L’intérêt du livre réside essentiellement dans la troisième et dernière partie qui porte sur le vécu des malades, sur leur expérience individuelle de la maladie et des traitements reçus. Sont ici abordés la catastrophe que représente la révélation de la maladie, le sentiment de rejet et d’incompréhension qui s’ensuit, la difficile décision de rester chez soi ou de migrer au sanatorium pour une longue période, les conséquences de l’hospitalisation pour le tuberculeux et ses proches notamment en termes affectifs, la confrontation avec la mort toujours présente et appréhendée, la souffrance morale des patients. Mais c’est un tout autre aspect de la vie en sanatorium qui constitue le coeur de l’ouvrage : le développement chez les patients d’une conscience de groupe à partir des années 1930. L’auteure présente le sanatorium comme un milieu de transition où se forme une nouvelle identité du malade basée sur les pratiques et les rituels propres à la cure sanatoriale. Mis à l’écart de la société, logeant à la même enseigne et s’entraidant moralement, les patients en viennent à former un groupe cohésif et solidaire qui possède ses propres règles et son esprit de corps. Centrales dans l’édification de cette conscience de groupe, figurent la nécessité de conserver un « bon moral » et l’idée que la maladie et la cure sanatoriale représentent pour chacun une expérience enrichissante. C’est ainsi une vision idéalisée de la vie au sanatorium qui va se développer et teinter les souvenirs des rescapés. L’ouvrage se situe ici dans la lignée de celui où Sheila M. Rothman (Living in the Shadow of Death.
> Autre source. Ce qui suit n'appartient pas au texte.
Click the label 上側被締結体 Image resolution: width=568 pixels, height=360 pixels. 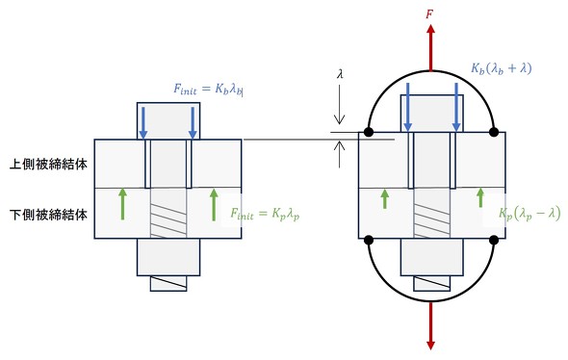pyautogui.click(x=48, y=165)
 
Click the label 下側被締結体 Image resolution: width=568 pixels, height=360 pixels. pyautogui.click(x=48, y=215)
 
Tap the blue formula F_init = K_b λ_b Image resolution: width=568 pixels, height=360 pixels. pyautogui.click(x=208, y=90)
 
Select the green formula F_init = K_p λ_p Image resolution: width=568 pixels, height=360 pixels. pyautogui.click(x=265, y=214)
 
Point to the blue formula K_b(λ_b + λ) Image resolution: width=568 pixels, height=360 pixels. pyautogui.click(x=502, y=68)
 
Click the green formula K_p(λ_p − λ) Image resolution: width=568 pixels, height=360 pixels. pyautogui.click(x=529, y=214)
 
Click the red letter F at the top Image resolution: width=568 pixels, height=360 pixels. pyautogui.click(x=429, y=14)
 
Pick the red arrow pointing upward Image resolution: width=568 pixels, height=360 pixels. pyautogui.click(x=430, y=47)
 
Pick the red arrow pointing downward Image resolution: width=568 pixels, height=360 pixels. pyautogui.click(x=430, y=326)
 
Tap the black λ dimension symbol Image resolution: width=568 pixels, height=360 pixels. pyautogui.click(x=340, y=75)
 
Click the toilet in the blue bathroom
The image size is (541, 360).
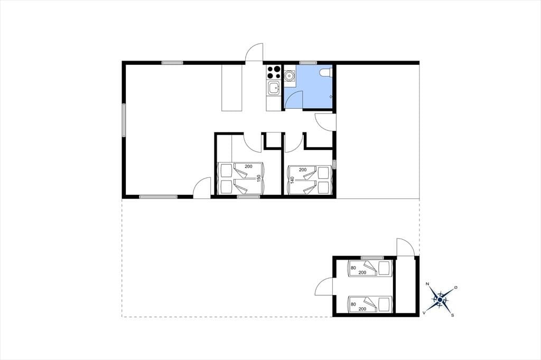tap(325, 72)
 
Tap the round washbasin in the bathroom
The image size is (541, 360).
tap(289, 74)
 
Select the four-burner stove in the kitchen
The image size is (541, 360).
tap(274, 72)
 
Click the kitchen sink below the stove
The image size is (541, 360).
tap(274, 88)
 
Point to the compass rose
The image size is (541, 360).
tap(440, 299)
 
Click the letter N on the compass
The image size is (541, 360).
tap(427, 284)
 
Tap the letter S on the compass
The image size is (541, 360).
tap(452, 315)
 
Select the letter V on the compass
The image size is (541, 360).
tap(424, 313)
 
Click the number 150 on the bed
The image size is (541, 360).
tap(258, 178)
Tuberculosis and the Social Experience of Illness in American History, 1994) met en relief la construction d’une sous-culture sanatoriale qui permet aux patients de mieux vivre leur hospitalisation prolongée et ses suites.
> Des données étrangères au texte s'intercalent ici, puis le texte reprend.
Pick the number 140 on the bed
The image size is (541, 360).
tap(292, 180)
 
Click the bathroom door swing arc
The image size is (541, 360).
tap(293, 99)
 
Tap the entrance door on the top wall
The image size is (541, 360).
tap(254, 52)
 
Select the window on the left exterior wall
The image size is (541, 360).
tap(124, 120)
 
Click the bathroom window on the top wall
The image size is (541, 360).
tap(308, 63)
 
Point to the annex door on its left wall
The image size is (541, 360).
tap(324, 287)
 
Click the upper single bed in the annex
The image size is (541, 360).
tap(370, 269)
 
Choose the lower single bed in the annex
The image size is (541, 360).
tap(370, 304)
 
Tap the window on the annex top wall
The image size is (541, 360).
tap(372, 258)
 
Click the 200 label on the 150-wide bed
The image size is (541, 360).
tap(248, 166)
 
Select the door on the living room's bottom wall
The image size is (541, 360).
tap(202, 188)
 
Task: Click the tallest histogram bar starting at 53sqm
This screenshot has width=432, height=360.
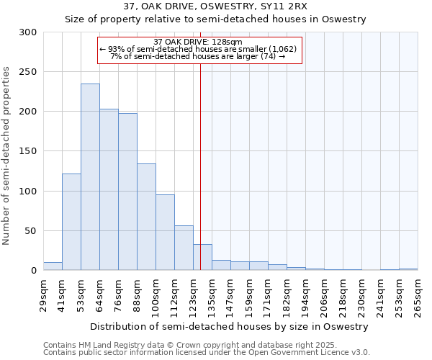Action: (x=90, y=177)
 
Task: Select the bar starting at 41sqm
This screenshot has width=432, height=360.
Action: (x=71, y=222)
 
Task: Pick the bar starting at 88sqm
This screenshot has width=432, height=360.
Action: (x=146, y=217)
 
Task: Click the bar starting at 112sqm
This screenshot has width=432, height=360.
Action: (x=184, y=248)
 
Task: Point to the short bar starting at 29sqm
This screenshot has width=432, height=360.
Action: (x=53, y=266)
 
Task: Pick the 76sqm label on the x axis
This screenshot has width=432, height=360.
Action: (x=121, y=294)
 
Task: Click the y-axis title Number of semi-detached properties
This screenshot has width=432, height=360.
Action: (x=7, y=156)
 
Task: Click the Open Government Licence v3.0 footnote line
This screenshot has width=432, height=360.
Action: (x=207, y=353)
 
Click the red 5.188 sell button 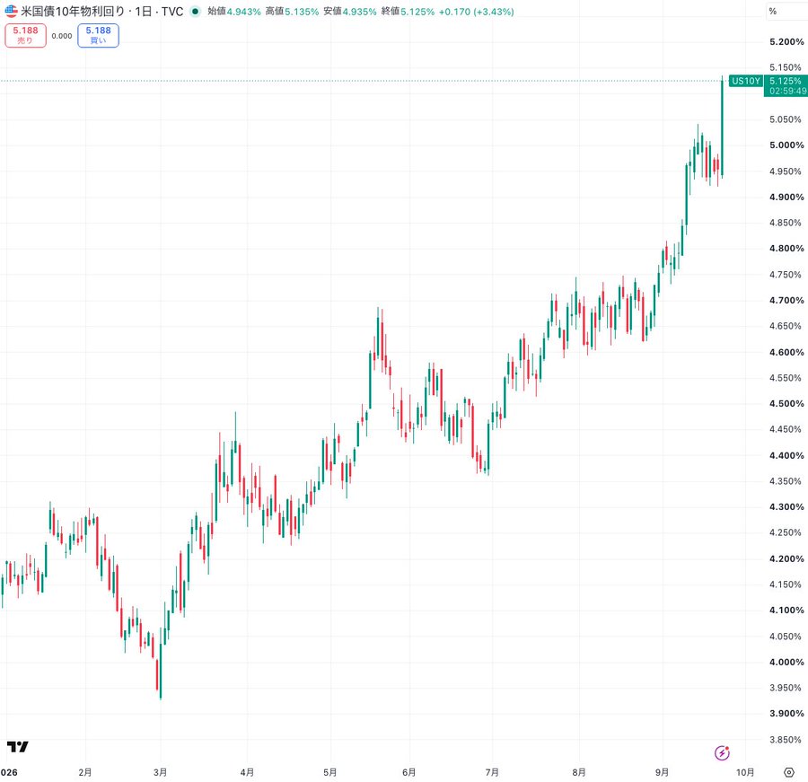(25, 36)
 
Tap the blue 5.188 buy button (99, 36)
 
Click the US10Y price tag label (746, 81)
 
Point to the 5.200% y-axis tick (786, 42)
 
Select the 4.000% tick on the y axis (786, 662)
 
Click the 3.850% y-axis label (786, 740)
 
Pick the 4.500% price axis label (786, 404)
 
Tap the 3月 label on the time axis (161, 772)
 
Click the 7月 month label (492, 772)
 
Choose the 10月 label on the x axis (745, 772)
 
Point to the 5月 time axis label (329, 772)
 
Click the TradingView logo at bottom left (18, 746)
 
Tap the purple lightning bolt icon (722, 753)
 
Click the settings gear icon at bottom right (789, 772)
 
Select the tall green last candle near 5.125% (722, 127)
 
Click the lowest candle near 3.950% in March (161, 670)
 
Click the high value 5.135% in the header (292, 12)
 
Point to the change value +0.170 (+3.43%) (476, 12)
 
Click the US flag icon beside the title (12, 11)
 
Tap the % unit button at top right (772, 12)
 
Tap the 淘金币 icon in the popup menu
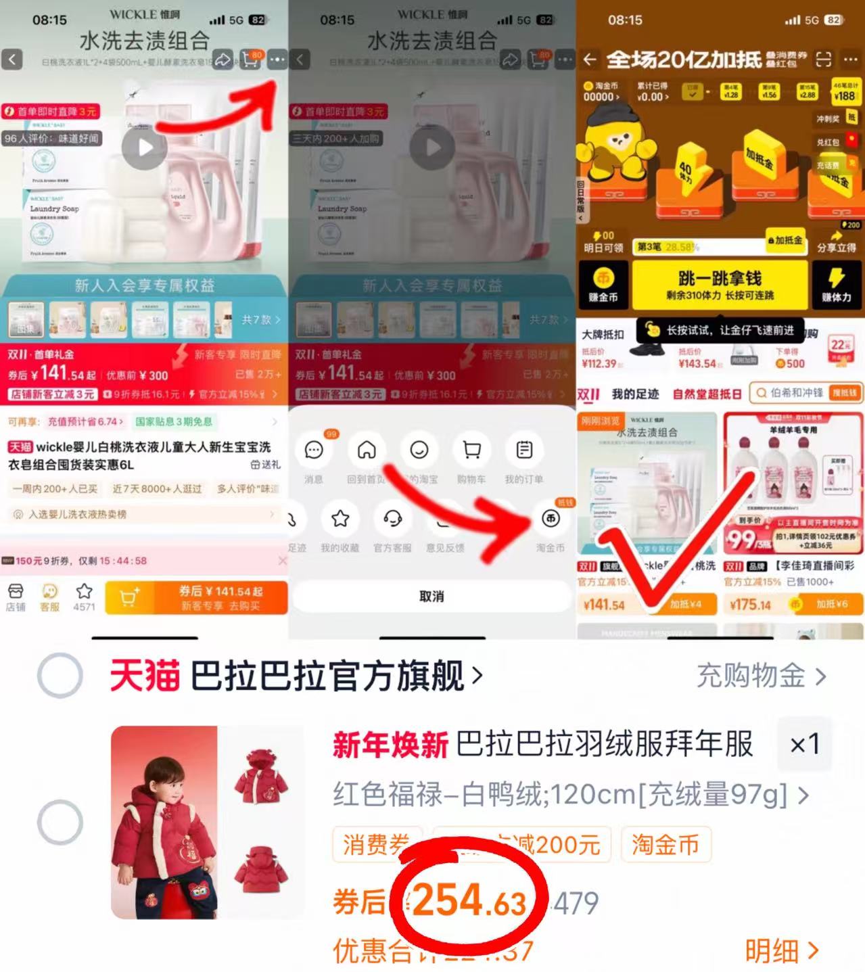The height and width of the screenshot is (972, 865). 551,519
C’est à travers l’analyse de quelques récits de vie sanatoriale publiés ainsi que de six entrevues réalisées avec des ex-patients que l’auteure a pu explorer l’expérience vécue par les tuberculeux hospitalisés. Quelques réserves sont à émettre sur l’usage de ces sources. Les auteurs des récits de vie sanatoriale et les ex-patients interviewés proviennent de milieux aisés ou ont participé à la lutte antituberculeuse, ce qui colore nécessairement leurs perceptions. Une majorité d’entre eux ont d’ailleurs été hospitalisés au sanatorium du Lac Édouard, un établissement bien différent des autres sanatoriums puisque destiné surtout à une clientèle aisée. Il se trouve que la majeure part de la clientèle des sanatoriums était issue des milieux populaires. De même, les femmes ne sont représentées que par une infirmière, une ex-administratrice de sanatorium et une religieuse, ce qui est bien loin de l’employée de manufacture. Or, le Québec avait cette particularité en Occident au XXe siècle de compter plus de victimes de la tuberculose chez les femmes que chez les hommes. Dans une société où le genre représentait une ligne de partage déterminante à bien des égards, il est vraisemblable que la vie sanatoriale ait été perçue différemment par les hommes et les femmes. L’auteure avertit le lecteur de certains de ces biais, mais nous estimons que son analyse même n’en tient pas suffisamment compte. En somme, si cet ouvrage possède cette rare qualité de donner voix aux patients, il ne donne voix qu’aux plus aisés d’entre eux ou à ceux qui ont participé à la lutte antituberculeuse, c’est-à-dire à une minorité dont l’expérience sanatoriale et les perceptions sont vraisemblablement distinctes de celles de la masse des tuberculeux. Cette réserve exprimée, la lecture du livre de Louise Côté s’avère fructueuse pour ceux qu’intéresse l’histoire de la santé publique ou l’anthropologie médicale, et certains des matériaux présentés, en particulier les extraits de lettres envoyées au ministère de la Santé, aident à lever le voile sur des réalités peu connues.